The surviving Japanese fled to the cliffs by the Last Command Post and some took their place just above this point. Matthews’ Company pulled out of the mountains and migrated toward the edge of these cliffs. They were ordered to travel downward and stopped 20 feet from the top of the ridge. After 30 minutes, Matthews peered through his binoculars. He spotted six Japanese officers near the command cave. They walked out of the trees. They were well dressed. They carried swords and wore new caps. “I knew they were not the common soldiers we’d been seeing,” Matthews said.
When the men of the G. Company stood up, a machine gun suddenly opened fire, instantly killing the lieutenant leading the company. Matthews dropped as well, but was unscathed.
One night Mathews didn’t think he would make it.
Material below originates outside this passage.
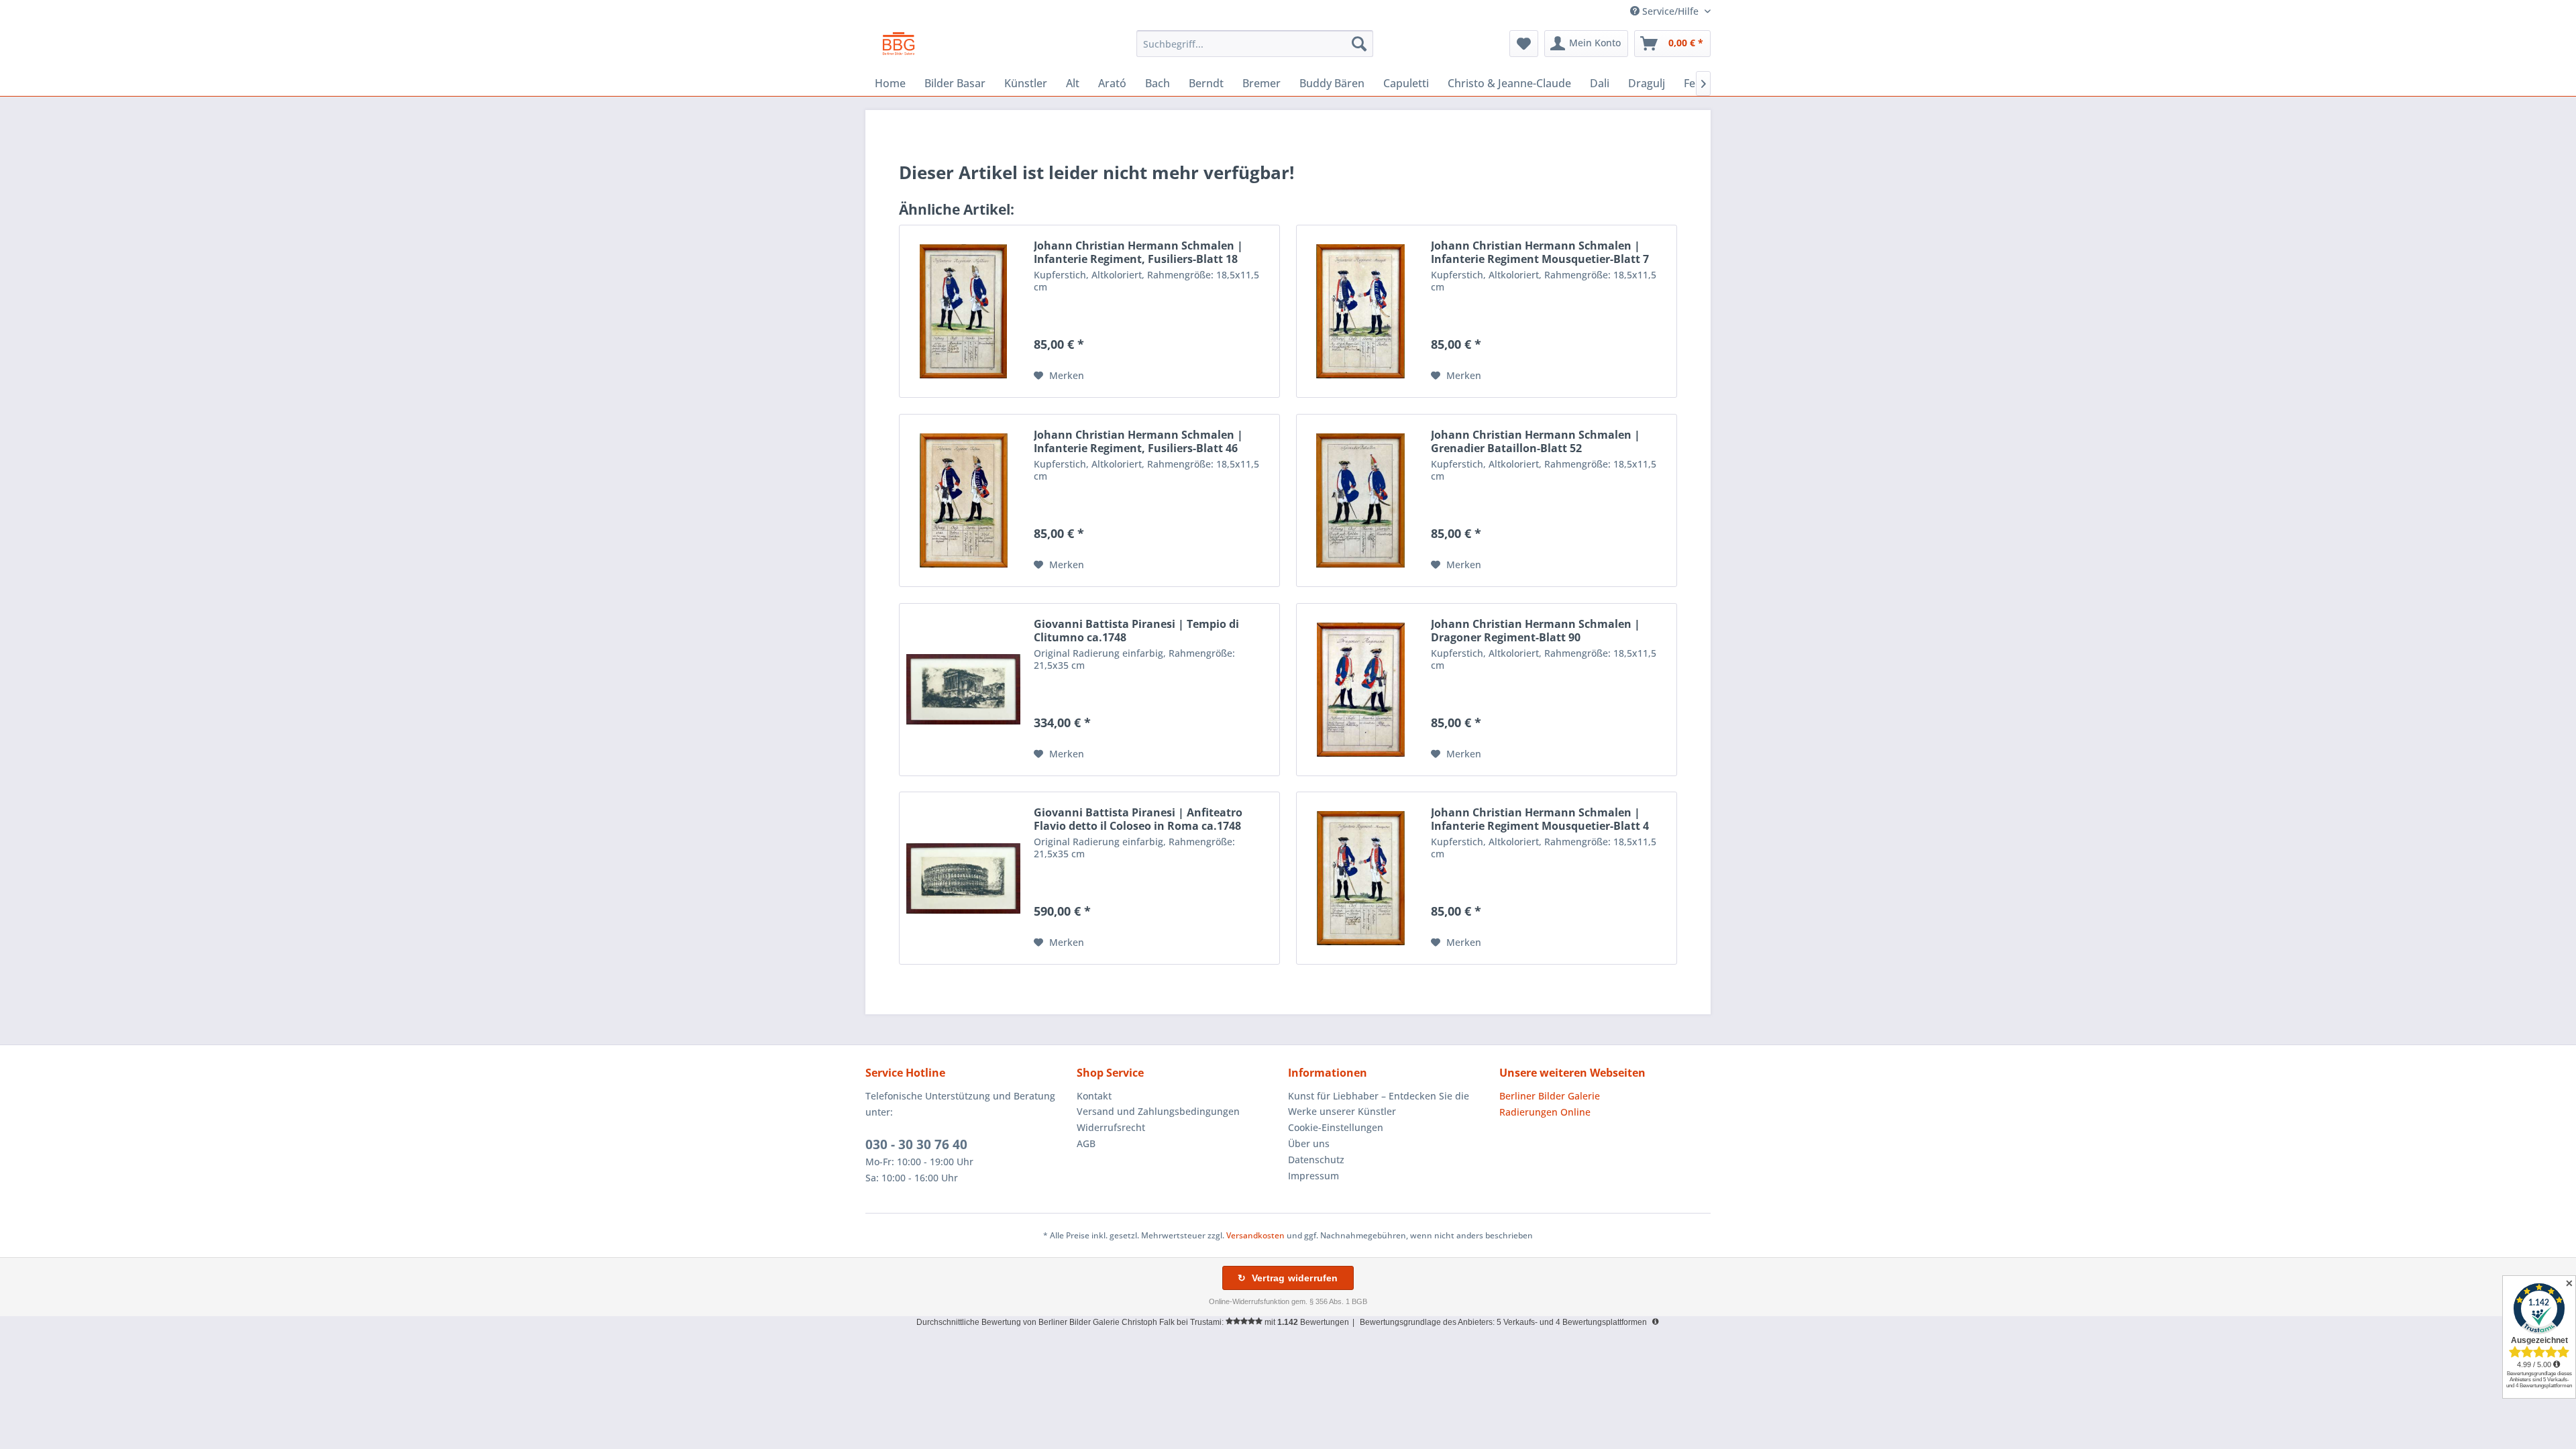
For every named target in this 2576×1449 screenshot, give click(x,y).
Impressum (1313, 1175)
Through the shower of bullets and bombs he couldn’t hear anything. His eardrum had blown out and he felt like a big firecracker had gone off. His memory faded and came back and faded again.
“I remember the rock wall, I remember the trees, I remember the field that was west to the rock wall, but I don’t remember getting off that cliff,” he said.
In the middle of chaos, James K. Oliver, a soldier from Knoxville, Tennessee, forced Matthews up a cliff. He got to the top and withdrew behind the stonewall. They regrouped. Matthews started walking back toward the cliff by himself. The lieutenant called him and he didn’t respond. Once they got him, he just sat and stared. He woke up eight days later in a hospital bed.
“As I stood on that beach yesterday morning I looked out at the sea and I thought about all the ships that were out there. How that must have looked to those people that were on the beach before we got here and I wondered what the Japanese boys thought about when they saw all that muscle out there. Battle ships and cruisers, destroyers, hundreds of LST’s. A lot of people died on that beach,” he said.
Matthews had his own private memorial this week. It was his first time back since 1944. “This is my 11th day and everyday has been filled with so much,” he said, tears creeping into his eyes. “People ask me if this brings back too many terrible memories, but the really gory things I kind of put into the back. I think it’s always better to remember the beautiful things. I choose to do that.”
Matthews now resides in Dallas, Texas and runs his own steel business called Steelhaus. He lives within walking distance of his grandchildren.
Last Tuesday’s parade was a hopeful and promising day for Matthews but he remembers not so much those who survived but also the thousands who died. “As I looked at those children, little girls waving their flags and waving at us like we are heroes, which we’re not. The heroes are the ones that didn’t come back…I thought that’s why we were here; to make this island what it is today. That’s why we fought.”